[latexrefman] Terminal input/output and Command line

Hefferon, Jim S. jhefferon at smcvt.edu
Thu Jun 28 00:36:29 CEST 2018


> It's not possible to put commands after a bare input filename. It's all
covered by the first-line-with-backslash case.

Yes, it doesn't make sense.  But this at least to me seems to say that.

ftpmaint at millstone:~$ pdflatex --help
Usage: pdftex [OPTION]... [TEXNAME[.tex]] [COMMANDS]
   or: pdftex [OPTION]... \FIRST-LINE
   or: pdftex [OPTION]... &FMT ARGS
  Run pdfTeX on TEXNAME, usually creating TEXNAME.pdf.
  Any remaining COMMANDS are processed as pdfTeX input, after TEXNAME is read.
    (more)

> I'm not sure if we (want to) go into any interactive use, since it's so infrequent.
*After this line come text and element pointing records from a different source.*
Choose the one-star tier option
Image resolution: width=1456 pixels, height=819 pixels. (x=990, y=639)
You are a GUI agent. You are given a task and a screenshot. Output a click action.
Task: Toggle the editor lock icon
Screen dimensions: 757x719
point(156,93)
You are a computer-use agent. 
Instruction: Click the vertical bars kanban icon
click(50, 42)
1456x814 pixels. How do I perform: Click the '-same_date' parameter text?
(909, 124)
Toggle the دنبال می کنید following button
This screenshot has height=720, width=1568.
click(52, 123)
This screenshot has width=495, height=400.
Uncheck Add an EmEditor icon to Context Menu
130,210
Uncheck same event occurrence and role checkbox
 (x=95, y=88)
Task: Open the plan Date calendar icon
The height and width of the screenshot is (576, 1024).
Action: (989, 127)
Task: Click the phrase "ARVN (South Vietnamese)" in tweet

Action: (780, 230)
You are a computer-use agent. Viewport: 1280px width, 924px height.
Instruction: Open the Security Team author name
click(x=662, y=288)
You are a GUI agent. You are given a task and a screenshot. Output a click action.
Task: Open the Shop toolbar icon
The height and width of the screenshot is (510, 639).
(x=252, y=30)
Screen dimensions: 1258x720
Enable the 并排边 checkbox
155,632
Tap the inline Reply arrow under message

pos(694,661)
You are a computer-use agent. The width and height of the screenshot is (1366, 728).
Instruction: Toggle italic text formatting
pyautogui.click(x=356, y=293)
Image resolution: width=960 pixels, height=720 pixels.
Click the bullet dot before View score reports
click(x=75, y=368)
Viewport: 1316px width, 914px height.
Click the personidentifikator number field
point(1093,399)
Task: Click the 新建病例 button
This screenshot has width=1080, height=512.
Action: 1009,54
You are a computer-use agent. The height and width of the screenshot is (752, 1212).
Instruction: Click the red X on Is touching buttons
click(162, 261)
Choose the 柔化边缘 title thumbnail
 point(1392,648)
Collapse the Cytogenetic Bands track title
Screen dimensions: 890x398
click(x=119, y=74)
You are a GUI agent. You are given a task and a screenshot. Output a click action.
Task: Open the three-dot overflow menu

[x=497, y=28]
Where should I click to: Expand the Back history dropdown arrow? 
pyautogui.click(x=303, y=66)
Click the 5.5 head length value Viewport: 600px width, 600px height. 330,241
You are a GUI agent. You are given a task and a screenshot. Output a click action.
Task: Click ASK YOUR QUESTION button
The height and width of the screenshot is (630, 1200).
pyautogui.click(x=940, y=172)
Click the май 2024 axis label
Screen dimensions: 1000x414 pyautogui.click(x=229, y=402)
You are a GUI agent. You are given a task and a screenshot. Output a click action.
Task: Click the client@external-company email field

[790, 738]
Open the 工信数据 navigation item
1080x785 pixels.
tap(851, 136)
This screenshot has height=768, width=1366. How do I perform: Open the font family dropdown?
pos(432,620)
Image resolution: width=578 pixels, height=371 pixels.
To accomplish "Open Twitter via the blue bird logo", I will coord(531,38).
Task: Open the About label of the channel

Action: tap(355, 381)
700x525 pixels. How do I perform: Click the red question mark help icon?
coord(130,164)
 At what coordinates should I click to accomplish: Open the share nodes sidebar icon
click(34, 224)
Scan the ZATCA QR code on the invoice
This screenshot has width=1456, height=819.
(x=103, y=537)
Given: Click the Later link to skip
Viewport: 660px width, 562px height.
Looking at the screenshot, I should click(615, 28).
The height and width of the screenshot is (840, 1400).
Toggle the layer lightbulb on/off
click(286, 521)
I want to cover the case of changing some switch on the command line:

  pdflatex "\def\evennumberedanswers{1}\input book.tex"

> I think the default shell-restricted behavior (for TL and, I hope, for MiKTeX?) should be mentioned.

Yes, I mentioned it under the shell-escape option.   Here is what I said; asl always suggestions welcome:

"Sometimes you want to run external system commands from inside a LaTeX file. For instance the package sagetex allows you to have the mathematics software system Sage do calculations or draw graphs and then incorporate that output in your document. For this TeX provides the \write18 command.

But with this functionality enabled, security issues could happen if you compiled a LaTeX file from the Internet. By default \write18 is disabled. (More precisely, by default TeX Live, MacTeX, and MikTeX allow the execution of a limited number of TeX-related programs, which they distribute.)

If you call \write18{ls -l} with the option no-shell-escape then you do not get an error, but the log file says ‘runsystem(ls -l)...disabled’."

Jim

----------
According to a 1983 investigation by Canadian Broadcasting Corporation producer Brian Vallee, the lemming scenes were faked. The lemmings supposedly committing mass suicide by leaping into the ocean were actually thrown off a cliff by the Disney filmmakers. --http://www.adfg.alaska.gov/index.cfm?adfg=wildlifenews.view_article&articles_id=56

________________________________________
From: Karl Berry <karl at freefriends.org>
Sent: Wednesday, June 27, 2018 5:34:19 PM
To: Hefferon, Jim S.
Cc: latexrefman at tug.org
Subject: Re: [latexrefman] Terminal input/output and Command line

    For Command line I gave a synopsis of the calling syntax (commands after
    the filename?).

It's not possible to put commands after a bare input filename. It's all
covered by the first-line-with-backslash case.

That is, either
  pdflatex foo
or
  pdflatex '\input foo \commands'

The command line is treated as if it were typed in response to the
initial ** prompt. I'm not sure if we (want to) go into any interactive
use, since it's so infrequent.

The \input does not have to be first. It's just a TeX input stream if it
starts with \. For example:
  pdflatex '\nonstopmode\input foo'
I habitually use this, since I generally don't want interaction, and I
was doing this long before the -interaction option existed. I guess
nowadays using -interaction is clearer.

On another front, I think it would be better not to repeat the different
cmdlines for the "latex" engine. Instead, give them once and then say a
cleaned-up version of "pdflatex program could also be latex (dvi
output), xelatex (xetex engine, pdf output), lualatex (luatex engine,
pdf output), dvilualatex (luatex engine, dvi output)".

Also, I'm not sure about giving these two separately:
  pdflatex @var{option} ... @var{latex-filename} @var{commands}
  pdflatex @var{option} ... @var{latex-filename}.tex @var{commands}
Might be clearer to say the filename is extended with .tex if needed,
since it's really the same thing, giving a filename. (How I wish Knuth
  had not done those default extension extendings.)

Finally, I think the default shell-restricted behavior (for TL and, I
hope, for MiKTeX?) should be mentioned. --thanks, karl.